- TRY IT -
Please filter the data below down to the lines holding the string "price".

- RECORDS FOR THE TASK -
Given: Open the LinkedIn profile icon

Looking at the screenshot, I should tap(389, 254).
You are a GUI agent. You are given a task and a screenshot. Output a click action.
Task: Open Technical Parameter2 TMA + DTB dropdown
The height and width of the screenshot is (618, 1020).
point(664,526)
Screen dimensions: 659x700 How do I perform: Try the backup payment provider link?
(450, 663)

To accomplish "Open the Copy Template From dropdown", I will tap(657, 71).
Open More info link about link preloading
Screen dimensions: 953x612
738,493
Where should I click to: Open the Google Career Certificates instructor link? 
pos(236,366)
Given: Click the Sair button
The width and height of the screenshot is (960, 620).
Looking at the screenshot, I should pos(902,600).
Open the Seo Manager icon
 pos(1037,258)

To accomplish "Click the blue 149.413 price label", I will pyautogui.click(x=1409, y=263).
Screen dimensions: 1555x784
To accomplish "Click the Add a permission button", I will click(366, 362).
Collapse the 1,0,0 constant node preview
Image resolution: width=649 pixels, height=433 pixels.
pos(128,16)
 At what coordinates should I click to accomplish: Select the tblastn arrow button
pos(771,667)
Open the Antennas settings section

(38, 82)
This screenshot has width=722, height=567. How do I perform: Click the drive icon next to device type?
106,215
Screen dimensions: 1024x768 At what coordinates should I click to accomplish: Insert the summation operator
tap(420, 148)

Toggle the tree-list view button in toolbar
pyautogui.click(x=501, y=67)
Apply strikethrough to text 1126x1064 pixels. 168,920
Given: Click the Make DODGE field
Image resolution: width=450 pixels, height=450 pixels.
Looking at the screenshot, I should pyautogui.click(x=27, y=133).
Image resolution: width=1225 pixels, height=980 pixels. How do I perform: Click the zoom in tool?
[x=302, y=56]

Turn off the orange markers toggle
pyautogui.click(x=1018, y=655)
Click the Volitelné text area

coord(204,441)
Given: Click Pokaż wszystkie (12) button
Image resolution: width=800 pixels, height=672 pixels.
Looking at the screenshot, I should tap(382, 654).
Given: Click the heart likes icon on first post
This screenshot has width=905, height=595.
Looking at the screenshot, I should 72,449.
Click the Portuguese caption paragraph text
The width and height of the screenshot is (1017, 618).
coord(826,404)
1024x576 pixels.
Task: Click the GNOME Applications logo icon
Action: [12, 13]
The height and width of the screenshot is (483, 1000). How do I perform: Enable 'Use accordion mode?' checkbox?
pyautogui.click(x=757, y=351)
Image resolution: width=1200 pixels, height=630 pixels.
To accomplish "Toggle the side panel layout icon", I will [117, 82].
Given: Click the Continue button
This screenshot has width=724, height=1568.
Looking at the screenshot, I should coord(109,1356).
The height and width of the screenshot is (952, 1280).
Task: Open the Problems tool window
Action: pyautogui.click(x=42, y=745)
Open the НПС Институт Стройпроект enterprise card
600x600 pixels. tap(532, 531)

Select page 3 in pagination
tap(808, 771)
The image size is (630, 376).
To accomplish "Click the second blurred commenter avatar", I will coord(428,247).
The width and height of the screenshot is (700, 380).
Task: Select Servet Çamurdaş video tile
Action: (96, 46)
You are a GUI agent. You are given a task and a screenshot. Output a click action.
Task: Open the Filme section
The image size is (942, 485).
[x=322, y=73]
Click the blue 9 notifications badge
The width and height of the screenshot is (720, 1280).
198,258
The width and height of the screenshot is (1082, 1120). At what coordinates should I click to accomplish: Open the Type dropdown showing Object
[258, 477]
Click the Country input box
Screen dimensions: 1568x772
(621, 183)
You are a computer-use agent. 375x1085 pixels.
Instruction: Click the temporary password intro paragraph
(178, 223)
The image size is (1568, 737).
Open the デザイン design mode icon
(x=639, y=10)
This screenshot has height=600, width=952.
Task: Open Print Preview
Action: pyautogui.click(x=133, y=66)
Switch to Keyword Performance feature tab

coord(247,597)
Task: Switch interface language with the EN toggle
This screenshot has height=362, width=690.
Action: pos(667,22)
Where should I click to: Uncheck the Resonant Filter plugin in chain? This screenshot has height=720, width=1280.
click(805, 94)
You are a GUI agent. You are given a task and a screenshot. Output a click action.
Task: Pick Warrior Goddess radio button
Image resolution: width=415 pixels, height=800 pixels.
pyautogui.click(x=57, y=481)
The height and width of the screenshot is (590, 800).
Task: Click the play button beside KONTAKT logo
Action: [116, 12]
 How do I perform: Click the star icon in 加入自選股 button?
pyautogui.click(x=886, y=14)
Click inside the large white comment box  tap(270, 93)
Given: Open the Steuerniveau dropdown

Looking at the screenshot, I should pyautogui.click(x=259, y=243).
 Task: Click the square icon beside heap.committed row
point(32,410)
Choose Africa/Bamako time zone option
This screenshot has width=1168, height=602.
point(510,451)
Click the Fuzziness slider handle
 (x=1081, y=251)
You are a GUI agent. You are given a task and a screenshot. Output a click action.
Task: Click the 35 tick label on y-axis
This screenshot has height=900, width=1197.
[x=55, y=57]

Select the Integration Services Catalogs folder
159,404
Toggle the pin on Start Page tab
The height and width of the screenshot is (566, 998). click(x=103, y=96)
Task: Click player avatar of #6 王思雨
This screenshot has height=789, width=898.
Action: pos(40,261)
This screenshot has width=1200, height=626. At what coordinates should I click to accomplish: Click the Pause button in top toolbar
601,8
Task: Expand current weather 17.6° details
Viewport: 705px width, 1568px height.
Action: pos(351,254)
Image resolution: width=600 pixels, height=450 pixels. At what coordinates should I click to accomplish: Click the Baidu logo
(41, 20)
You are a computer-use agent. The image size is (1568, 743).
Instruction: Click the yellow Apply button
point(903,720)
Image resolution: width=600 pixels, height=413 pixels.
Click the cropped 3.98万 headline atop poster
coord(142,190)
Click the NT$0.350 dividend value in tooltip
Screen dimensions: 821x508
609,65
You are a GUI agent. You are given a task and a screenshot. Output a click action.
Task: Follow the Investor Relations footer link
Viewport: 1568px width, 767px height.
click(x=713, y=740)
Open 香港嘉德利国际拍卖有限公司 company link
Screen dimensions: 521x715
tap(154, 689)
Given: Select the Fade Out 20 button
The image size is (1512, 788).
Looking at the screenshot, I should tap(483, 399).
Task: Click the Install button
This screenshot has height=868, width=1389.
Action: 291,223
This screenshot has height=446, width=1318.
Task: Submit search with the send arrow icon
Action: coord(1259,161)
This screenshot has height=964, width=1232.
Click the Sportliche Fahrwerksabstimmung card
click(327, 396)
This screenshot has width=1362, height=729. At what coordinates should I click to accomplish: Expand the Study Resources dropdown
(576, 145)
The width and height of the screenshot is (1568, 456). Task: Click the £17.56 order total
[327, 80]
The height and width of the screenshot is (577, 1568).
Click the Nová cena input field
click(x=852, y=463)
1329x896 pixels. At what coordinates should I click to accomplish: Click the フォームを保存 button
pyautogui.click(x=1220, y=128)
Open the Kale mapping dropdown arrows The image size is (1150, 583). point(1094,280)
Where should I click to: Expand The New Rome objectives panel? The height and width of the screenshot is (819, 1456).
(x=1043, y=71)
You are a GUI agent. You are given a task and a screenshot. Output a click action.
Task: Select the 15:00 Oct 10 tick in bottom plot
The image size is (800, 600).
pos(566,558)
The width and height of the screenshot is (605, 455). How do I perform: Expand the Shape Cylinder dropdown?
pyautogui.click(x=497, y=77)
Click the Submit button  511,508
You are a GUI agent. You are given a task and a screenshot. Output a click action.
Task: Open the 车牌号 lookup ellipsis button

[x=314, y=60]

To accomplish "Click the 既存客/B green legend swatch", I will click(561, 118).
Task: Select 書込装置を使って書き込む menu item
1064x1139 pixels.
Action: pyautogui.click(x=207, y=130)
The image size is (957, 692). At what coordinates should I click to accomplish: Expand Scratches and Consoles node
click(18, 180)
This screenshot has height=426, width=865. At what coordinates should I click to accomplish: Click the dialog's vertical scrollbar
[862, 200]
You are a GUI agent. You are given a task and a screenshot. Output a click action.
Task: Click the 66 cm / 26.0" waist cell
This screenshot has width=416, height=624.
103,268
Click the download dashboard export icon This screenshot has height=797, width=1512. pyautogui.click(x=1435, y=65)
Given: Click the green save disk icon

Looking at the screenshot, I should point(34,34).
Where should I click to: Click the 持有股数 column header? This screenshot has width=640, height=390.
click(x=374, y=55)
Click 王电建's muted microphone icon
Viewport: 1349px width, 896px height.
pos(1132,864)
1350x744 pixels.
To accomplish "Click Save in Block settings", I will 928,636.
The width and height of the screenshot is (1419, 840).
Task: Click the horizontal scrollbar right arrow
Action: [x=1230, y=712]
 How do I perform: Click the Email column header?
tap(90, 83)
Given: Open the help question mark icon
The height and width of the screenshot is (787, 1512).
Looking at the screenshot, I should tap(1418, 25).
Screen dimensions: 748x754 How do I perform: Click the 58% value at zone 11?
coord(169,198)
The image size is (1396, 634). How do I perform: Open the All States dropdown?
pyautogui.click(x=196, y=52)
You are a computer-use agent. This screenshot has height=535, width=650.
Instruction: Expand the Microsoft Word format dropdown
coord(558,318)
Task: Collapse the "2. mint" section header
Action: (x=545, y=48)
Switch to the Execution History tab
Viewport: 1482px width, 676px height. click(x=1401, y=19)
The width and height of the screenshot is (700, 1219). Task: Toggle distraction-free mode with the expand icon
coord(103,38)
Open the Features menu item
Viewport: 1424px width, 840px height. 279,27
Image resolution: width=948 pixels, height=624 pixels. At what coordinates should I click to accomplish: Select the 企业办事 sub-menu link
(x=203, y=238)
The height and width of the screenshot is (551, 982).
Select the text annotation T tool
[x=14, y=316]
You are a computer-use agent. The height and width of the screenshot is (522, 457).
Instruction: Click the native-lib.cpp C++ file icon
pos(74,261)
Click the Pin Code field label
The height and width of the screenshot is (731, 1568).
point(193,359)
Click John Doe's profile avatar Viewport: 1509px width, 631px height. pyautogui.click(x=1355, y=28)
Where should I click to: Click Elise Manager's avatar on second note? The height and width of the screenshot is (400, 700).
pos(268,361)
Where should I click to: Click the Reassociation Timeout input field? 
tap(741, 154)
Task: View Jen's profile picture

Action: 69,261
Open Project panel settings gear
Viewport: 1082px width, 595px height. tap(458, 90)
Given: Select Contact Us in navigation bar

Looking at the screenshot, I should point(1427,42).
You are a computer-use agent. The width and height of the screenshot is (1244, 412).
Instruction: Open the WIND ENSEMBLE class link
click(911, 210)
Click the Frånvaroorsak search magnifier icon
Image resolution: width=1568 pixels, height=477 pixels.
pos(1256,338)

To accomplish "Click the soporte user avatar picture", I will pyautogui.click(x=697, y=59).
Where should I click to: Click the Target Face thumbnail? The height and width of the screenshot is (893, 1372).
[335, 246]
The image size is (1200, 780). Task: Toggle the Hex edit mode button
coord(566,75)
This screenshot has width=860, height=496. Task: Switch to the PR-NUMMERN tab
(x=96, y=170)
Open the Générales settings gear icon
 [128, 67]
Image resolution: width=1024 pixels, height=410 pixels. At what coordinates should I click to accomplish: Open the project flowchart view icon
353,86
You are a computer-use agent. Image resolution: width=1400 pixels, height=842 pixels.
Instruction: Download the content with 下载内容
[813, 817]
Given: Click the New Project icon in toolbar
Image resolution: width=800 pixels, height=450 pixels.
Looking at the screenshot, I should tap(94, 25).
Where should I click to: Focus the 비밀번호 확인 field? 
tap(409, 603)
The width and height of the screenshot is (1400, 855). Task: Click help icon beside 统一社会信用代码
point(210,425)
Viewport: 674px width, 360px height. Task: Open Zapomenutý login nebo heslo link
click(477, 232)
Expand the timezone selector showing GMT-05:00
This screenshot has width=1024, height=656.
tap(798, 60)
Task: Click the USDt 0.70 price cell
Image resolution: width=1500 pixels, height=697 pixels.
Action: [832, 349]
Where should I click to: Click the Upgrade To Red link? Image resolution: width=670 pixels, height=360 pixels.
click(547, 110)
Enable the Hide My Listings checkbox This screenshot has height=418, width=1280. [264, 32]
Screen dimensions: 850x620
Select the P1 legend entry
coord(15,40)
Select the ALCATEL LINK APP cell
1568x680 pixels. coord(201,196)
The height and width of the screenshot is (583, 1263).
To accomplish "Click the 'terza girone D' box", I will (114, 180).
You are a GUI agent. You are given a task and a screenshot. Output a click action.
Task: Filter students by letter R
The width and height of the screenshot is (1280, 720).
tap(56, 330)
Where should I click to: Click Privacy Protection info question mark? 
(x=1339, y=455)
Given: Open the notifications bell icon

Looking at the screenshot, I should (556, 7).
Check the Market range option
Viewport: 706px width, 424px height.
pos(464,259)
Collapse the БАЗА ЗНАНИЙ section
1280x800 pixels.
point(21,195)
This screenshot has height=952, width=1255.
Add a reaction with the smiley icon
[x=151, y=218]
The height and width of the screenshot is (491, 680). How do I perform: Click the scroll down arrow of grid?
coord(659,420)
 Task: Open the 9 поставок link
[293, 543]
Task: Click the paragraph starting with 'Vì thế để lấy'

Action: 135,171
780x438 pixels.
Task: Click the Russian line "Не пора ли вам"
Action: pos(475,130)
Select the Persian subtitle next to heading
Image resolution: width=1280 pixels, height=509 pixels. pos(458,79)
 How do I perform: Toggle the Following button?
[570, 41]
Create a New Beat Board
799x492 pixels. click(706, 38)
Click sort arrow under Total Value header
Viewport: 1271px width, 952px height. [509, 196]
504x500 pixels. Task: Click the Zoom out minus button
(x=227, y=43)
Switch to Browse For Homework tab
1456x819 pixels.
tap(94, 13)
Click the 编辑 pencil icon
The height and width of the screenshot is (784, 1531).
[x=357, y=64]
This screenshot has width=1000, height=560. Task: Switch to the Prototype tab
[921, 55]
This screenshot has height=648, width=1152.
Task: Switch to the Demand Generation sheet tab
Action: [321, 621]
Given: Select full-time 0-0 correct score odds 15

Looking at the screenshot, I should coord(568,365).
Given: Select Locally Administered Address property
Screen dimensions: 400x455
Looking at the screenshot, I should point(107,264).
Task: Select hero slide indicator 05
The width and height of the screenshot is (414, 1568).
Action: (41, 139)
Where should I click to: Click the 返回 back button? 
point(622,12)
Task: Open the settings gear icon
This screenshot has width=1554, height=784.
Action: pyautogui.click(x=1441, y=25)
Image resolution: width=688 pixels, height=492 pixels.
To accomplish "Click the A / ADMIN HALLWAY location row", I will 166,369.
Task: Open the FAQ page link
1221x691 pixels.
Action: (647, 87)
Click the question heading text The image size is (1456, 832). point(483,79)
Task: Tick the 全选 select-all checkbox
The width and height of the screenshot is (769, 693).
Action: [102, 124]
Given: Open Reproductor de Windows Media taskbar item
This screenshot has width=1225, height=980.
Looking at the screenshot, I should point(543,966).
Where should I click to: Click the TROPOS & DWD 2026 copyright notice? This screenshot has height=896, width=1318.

- EXERCISE RESULT -
To accomplish "Click the blue 149.413 price label", I will pyautogui.click(x=1409, y=263).
Task: Click the USDt 0.70 price cell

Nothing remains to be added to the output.